I think of you often and always send prayers your way. xxoo
Thank you for your ‘inspiration’ on this day.
It means a lot to me.
I pray you are doing much better these days.
Determined is certainly what I am, Dear Friend.
Love ~ Dupey
darwinsmom: Thank you for your post. xxoo
Oh yes, that telephone/cyber stalking is like a slow reacting poison.
Just like everything else about them. It’s difficult tainting your own point of view about a person when you still have feelings for them in a sick, twisted, sort of way. I am not even sure I understand it myself anymore. But, what I DO understand is this: “I” am not going to end up being a murder victim of psychopath. I do know that.
It has been so very quiet the past couple of weeks since I changed my phone number. You can really notice the stalking once you change your number – INSTANTLY: complete silence and peace. I love it so much. I feel like a person who has gotten ran over by a semi truck, picked up, dusted off, put back on my feet and told: ‘go for it’. Yah, right: it’s a healing process just like with a physical injury. For me, since my heart attack, I have had a double ‘healing’ going on simultaneously: healing my body and also healing my mind.
The ‘invisible’ ailments are sometimes the most difficult.
I am healing well in the peace and quiet.
I absolutely do believe I would not have my life, this very moment, had I not put an end, once and for all, to the craziness.
The only avenue left for “IT” would be to show up here, out of no where, which was usually the way it worked with him. Leaving things on my door step, for years….just wild, crazy, stalker kind of things.
IF “IT” shows up on my door, that will be strike #3. Hallelujah!!!!!
Bomb threats aren’t taken lightly these days….and, “I” am not the only ‘target’..
It was MY FAULT for opening the door and inviting the devil in.
I NEVER want that ugliness near me, not ever again.
If it continues to BOTHER ME: I will make waves. I mean what I say and I think “IT” knows it now. I win. Period. MY LIFE not YOURS.
GO AWAY: take the freedom that I allow you to have at this point in your life and just GO AWAY. I don’t even care if “IT” DOES anything about itself – I just want it to go away now. There is nothing left.
I am starting to live MY LIFE.
Focusing on myself is something I haven’t had the luxury of doing in a very long time. Some times I am ‘lost’ but, I find my way. Slowly and gently. It’s not easy coming out of psychological captivity. It has been difficult reintegrating myself back into life after such a deep abuse.

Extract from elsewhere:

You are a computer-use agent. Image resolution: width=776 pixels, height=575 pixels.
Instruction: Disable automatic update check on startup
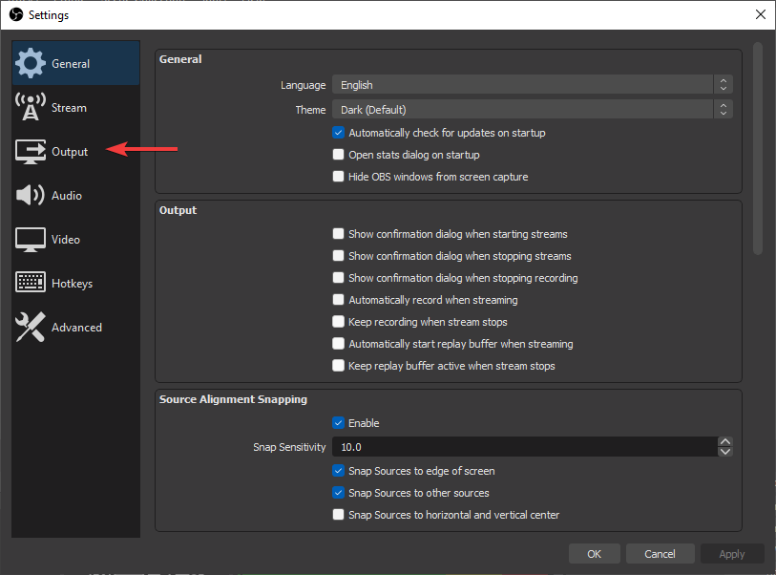pos(338,133)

I am stronger than “IT” though and I will eventually come out of this.
I almost already have.
The scars will linger for the rest of my life but it will not take my life for me nor shall it ever win. “I” am the winner. The ‘ass kicker’. hahahaha
NOT the other way around.
mwah!!!!
Happy Sunday.
Hope you are well and doing okay darwinsmom.
I think of you often and am grateful for your strength and encouragement.
Have a happy day; okay?
Love ~ Dupey
Dupey, I felt a physical response in my stomache when I read what you wrote about resolution with a spath entanglement….the best you can do is trash it. Oh Yeah.
That is all there is! Really, nothing more. But, after all the psychological abuse, after all the tacticts straight out of the spath play-book, such as blame-shifting, gas-lighting, triangulation, bullying, undermining, lying, feigning remorse, breaking promises…..Oh, Good Lord. I could go on and on. Yes….the only resolution is trashing them as worthless junk, then walking away and never giving it another thought,
On the heels of my last post, I thought of this:
If it’s all about power, to the spath, then it’s all about disempowering the spath…..disempowering the spath over us. Isn’t that what recovery is all about? How on earth did the spath grow in such proportions to completely take us over? To become this life or death issue that has the power to make or break us….ruin a day, or a life?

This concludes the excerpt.